Tuesday, July 28, 2009

Geomedicine Centre & Spa, Hotel Porto Santo, Madeira

USP Porto Santo is a small island just 25 miles from Madeira. Unlike its larger more famous neighbour, which has no natural beaches, Porto Santo boasts 9km of golden sand beaches. The fine-grained sand on these beautiful beaches are said to contain an extraordinary high level of strontium which is believed to have health benefits particularly for rheumatism and dermatological conditions.

Locals have for many years sworn by the medicinal properties of the island’s sand and sea water. This spa, at the island’s oldest hotel (built in 1962), opened last summer and while it offers many more conventional spa treatments it is the hot sand therapy that is its speciality.

AMBIENCE This enormous 1,500 square metre spa, designed by renowned Portuguese architect Joao Favila, feels a little like an Egyptian temple. You enter the huge rectangular concrete and limestone structure via a tall narrow entrance. Inside the cool cavernous atrium is still, quiet, and bathed in daylight. There are no external windows but light streams in from a glass ceiling and courtyard garden into the interior of pink marble, exposed brick work and wood. The staff wear white coats, and speak in hushed conspiratorial tones – this is Porto Santo’s first medi-spa and it feels like a cross between a rehab clinic and a holy place.

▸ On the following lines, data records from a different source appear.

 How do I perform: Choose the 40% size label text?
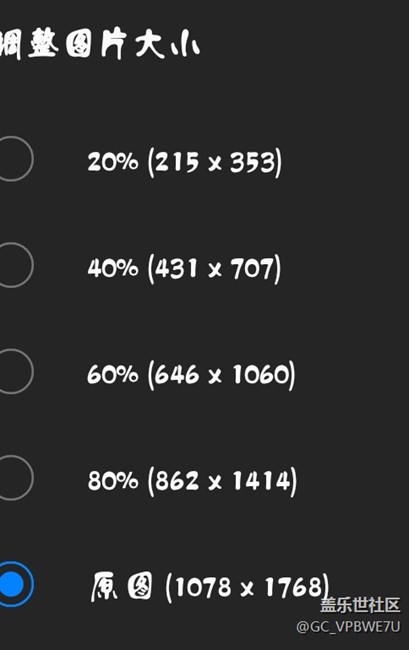[x=112, y=268]
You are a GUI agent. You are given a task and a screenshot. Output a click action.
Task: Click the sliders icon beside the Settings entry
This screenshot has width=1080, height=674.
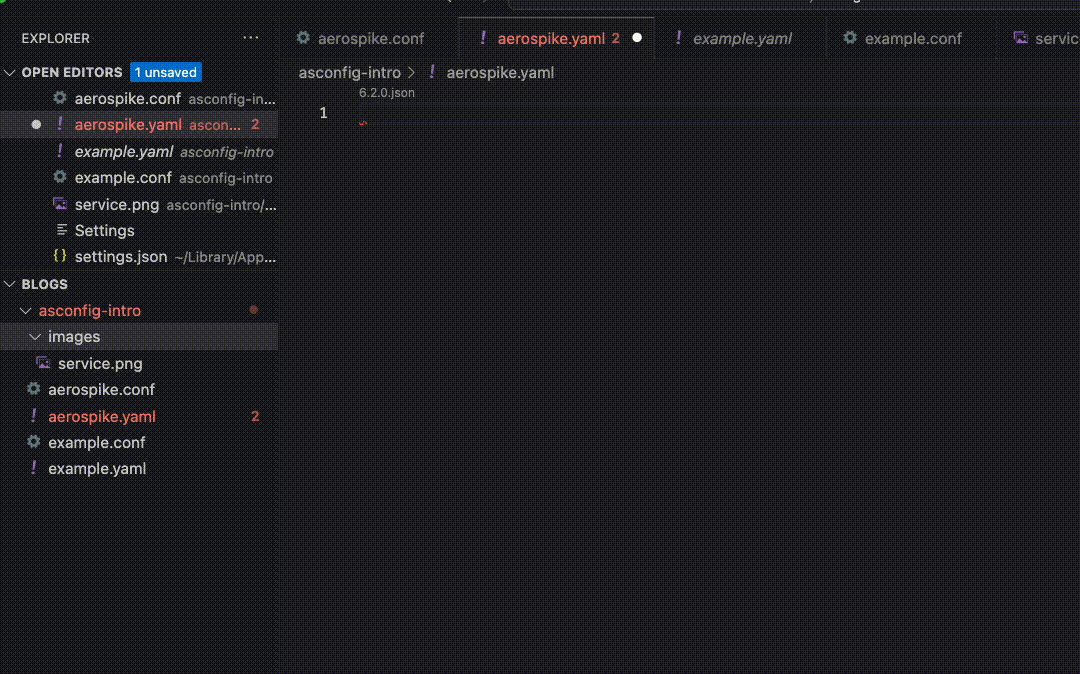60,230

The main hall of the spa contains a large seating area, café area, courtyard garden, and indoor pool. Off this main hall is an impressive huge round doomed pink marble hamman, four white-tiled medicinal-looking treatment rooms, a small gym and tiny functional white-tiled changing rooms. The main event, the hot sand therapy, takes place behind the reception desk. Behind a low pink marble wall there is a waiting area with a line of chairs facing a glass wall behind which stand a row of 12 copper coffin-like baths.

EXPERIENCE As four of us sit, clad in white robes, on the chairs facing the copper baths we are advised to drink plenty of water and told that to get the maximum effect from our treatments we should not have had any alcohol, caffeine, meat or fish for 24-hours – at which point I’m seriously regretting staying up late drinking vodka and tonics the night before.

We are also told by a very serious woman, dressed in the obligatory white coat, that scientific studies have proven that hot sand therapy – in which patients are buried up to their necks in sand heated to about 40 degrees centigrade for 30 minutes twice a day for a minimum of seven days – aids general well being and is an effective treatment for several medical conditions.

After this short introductory speech we each silently fill in extensive medical questionnaires and a doctor takes our blood pressure – those with particularly high or low blood pressure are advised not to have the treatment – one patient is told she shouldn’t have therapy because she has heat sensitive eczema.

We are then each handed cotton wool to put in our ears – to prevent sand getting in. It all seems very serious and a sense of panic is beginning to well up inside me. As I am led away to my sand bath the two remaining patients look on from the waiting room with deadly serious expressions.

When I arrive my bath is part-filled with soft warm dry sand. The doctor and her assistant help me in. Then an elderly man holding what looks like an over-sized vacuum cleaner pipe guides the fine warm sand from the pipe – which is plugged into the wall behind - into the bath and the two women scoop it over my body until I am buried.

It feels strangely like a warm cuddle. I feel snug - and somewhat smug - as I try to signal to the others that I’m ok but with only my head poking out of the sand it is a little difficult. The doctor and her assistant slide a heat-holding cover over my sand bath leaving just my head exposed, they place a cool flannel on my forehead, smile and leave. I suddenly feel very, very alone.

We were told that patients feel so relaxed enveloped in the soft warm sand that they often sleep during treatments. But within a short space of time I find the soft warm sand is beginning to feel seriously hot and heavy. I have a strong compulsion to move my arms but they are pinned down beneath the weight of the sand. I take a few deep breaths to reassure myself that my chest can still move under the weight. The sand feels as if it is getting hotter and hotter and heavier and heavier.

I imagine screaming and not being heard by anyone (my neighbour - in a copper bath behind a curtain partition - has cotton wool in her ears), I imagine dramatically breaking free, showering sand everywhere, like the Incredible Hulk breaking free from his skin-tight tee-shirt. I breathe slowly and deeply, close my eyes and try unsuccessfully to wriggle my toes.